Рин в ответ промолчала.
– Ты не согласна с этим, верно?
– Это не так, сэмпай.
– Но ты сказала, что судьба Оохаси-сана была изменена насильственно. Ты считаешь происшедшее с ним несправедливым, потому что Оохаси-сан был твоим другом.
Ее подбородок дернулся, и тлеющий пепел от почти уже догоревшей сигареты упал на тыльную сторону ладони.
– А, тикусё! Больно! Я этого не говорила, сэмпай.
Норито
Юи, как завороженная, рассматривала стоявшую перед ней куклу. Несколько минут назад Норито принес со второго этажа большую картонную коробку, обтянутую шелковой тканью с мелким узором сиппо, «семь буддийских сокровищ»[152], – наверное, сама по себе она была очень дорогой, – и, предварительно надев белые хлопковые перчатки, как у работников музея, снял с нее крышку, бережно извлек куклу и поставил на стол перед скромно сидевшей на краешке стула Юи. Кукла была облачена в роскошное черное свадебное кимоно иро-утикакэ[153] с вышитыми золотой нитью гроздьями цветов глицинии, ее извитыми побегами и пышными перистыми листьями. Наряд выглядел изысканным и вместе с тем достаточно строгим, чтобы не отвлекать внимание от прекрасного лица куклы с нежными и тонкими чертами – не было никаких сомнений в том, что кукла была портретной и изготовленной на заказ. Юи боялась даже представить, сколько могла стоить такая красота. Изящные пальцы куклы придерживали маленький складной веер: каждый сустав кистей, каждая линия были детально проработаны, и требовалось совсем немного воображения, чтобы представить эту красавицу живой.
– Ну как? Она тебе нравится?
– Да, очень, – прошептала Юи одними губами. – Никогда такую не видела. Откуда она, Такамура… Норито-сан?
– Свадебный подарок отца моей маме. Он заказал известному мастеру куклу, в точности на нее похожую, чтобы навсегда сохранить мамину красоту.

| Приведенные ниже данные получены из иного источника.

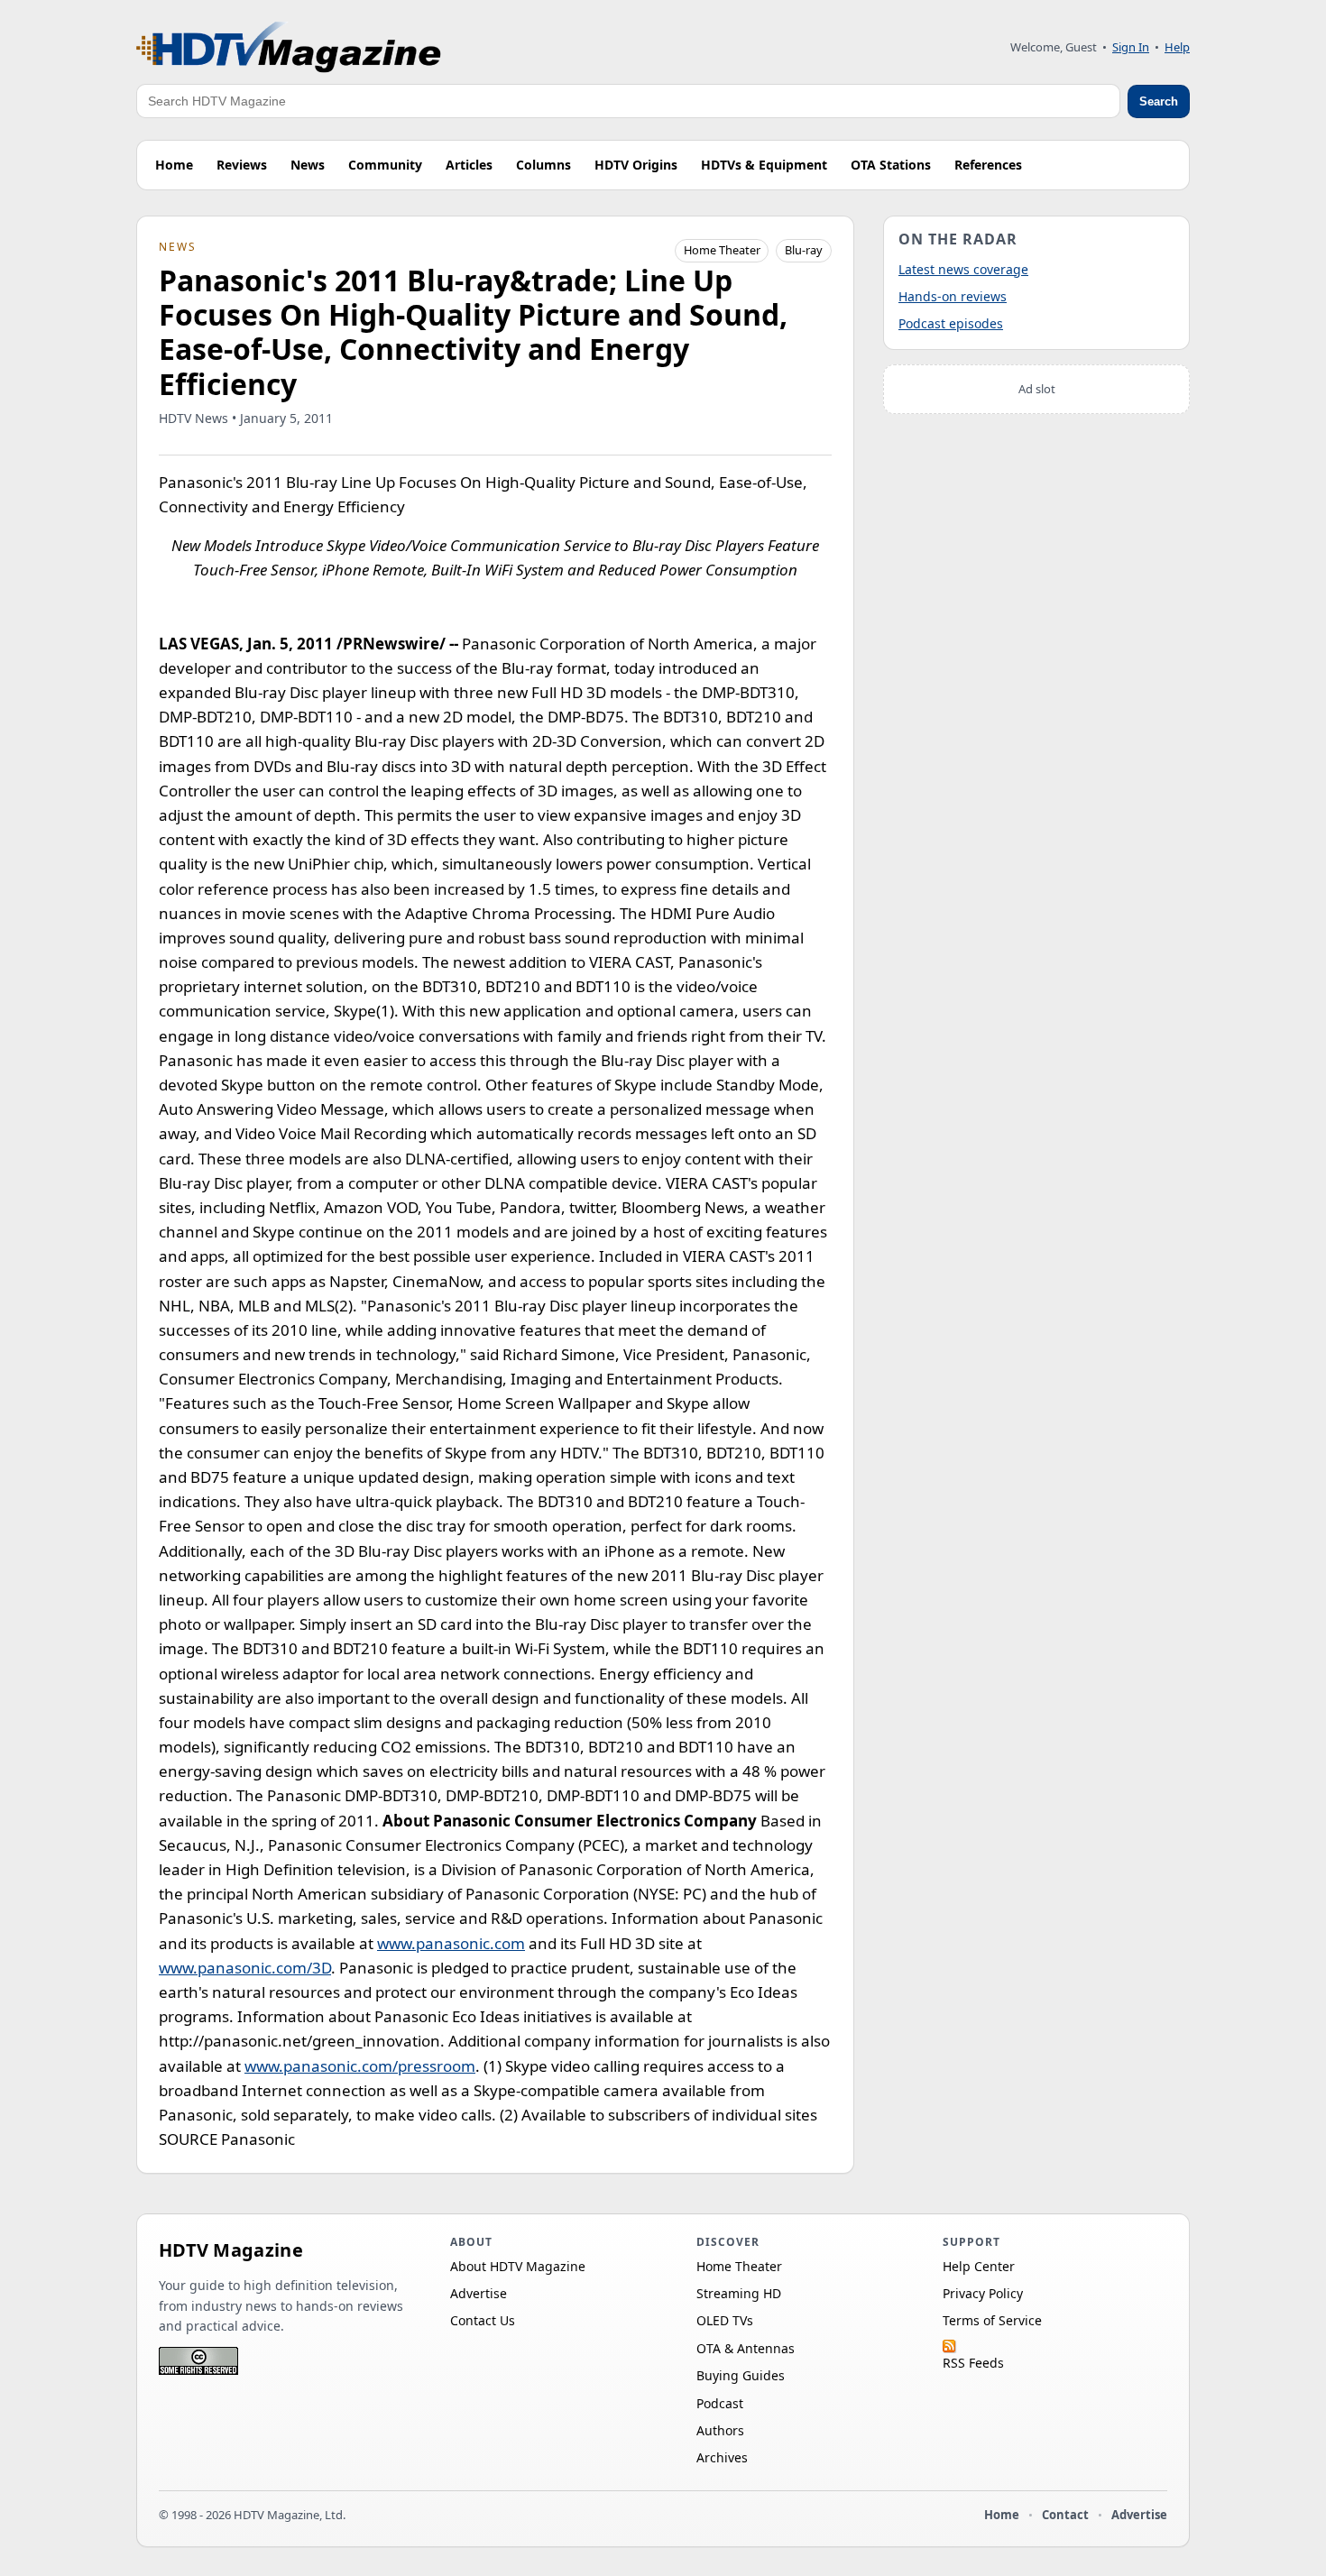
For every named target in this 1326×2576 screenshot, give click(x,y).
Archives (722, 2457)
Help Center (979, 2266)
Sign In (1130, 47)
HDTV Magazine (231, 2250)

– Это… твоя мама? – Девушка, с трудом оторвав взгляд от куклы, посмотрела на Норито. – Вы с ней очень похожи.
Он слегка улыбнулся:
– Я это знаю.
Юи ужасно хотелось прикоснуться к наряду куклы и к ее совершенному лицу нежного цвета, напоминающего едва распустившиеся лепестки сакуры, просто чтобы убедиться в том, что она настоящая.
– Когда я была маленькой, начальник моей мамы подарил мне куклу Барби.
– Куклу Барби?
Несмотря на то что голос Норито всегда оставался спокойным и вежливым, Юи показалось, что она различила в нем нотки презрения.
– Да, обыкновенную американскую куклу в белом свадебном платье, – быстро, как бы извиняясь, проговорила Юи. – Почему-то мужчины всегда думают, что девочки хотят в подарок именно куклу-невесту.
Она осеклась, поняв, что опять сказала что-то лишнее.
«Какая же ты все-таки глупая, Юи!»
Однако Норито, похоже, не обратил внимания на ее бестактность. Вместо этого он, явно заинтересованный, задал ей неожиданный вопрос:
– Мама воспитывала тебя одна?
– Да, папа ушел от нас к другой женщине, когда я была маленькой. Я его совсем не помню – только его голос, который читал мне на ночь сказку. Так что мама растила меня в одиночку и, пока я не пошла в школу, брала с собой на работу, потому что меня было не с кем оставить. Она работала в Итигая, далеко от того места, где мы жили.
– Ясно. Получается, начальник твоей мамы ухаживал за ней.
– Он… за ней ухаживал? – удивилась Юи. – Почему… почему ты так решил, Норито?
– Зачем бы еще мужчина поставил себе цель заручиться доверием ребенка? Разумеется, это – самый короткий путь к сердцу одинокой женщины. Возможно, многие мужчины слишком глупы или нечувствительны, чтобы воспользоваться подобным способом, но начальник твоей мамы был явно не из таких. Он понимал, что, завоевав сердце маленького ребенка, без боя захватит и сердце матери.
Юи, не находясь с ответом, смотрела на безмолвное лицо куклы, в котором угадывалось безошибочное сходство с самим Норито Такамурой. Все же совершенство не может быть лишь внешним качеством. Не было ничего удивительного в том, что Норито был так проницателен и с полуслова понял то, что никогда не приходило в голову самой Юи. Получается, многие годы она жила в заблуждении – а он развеял его единственной фразой.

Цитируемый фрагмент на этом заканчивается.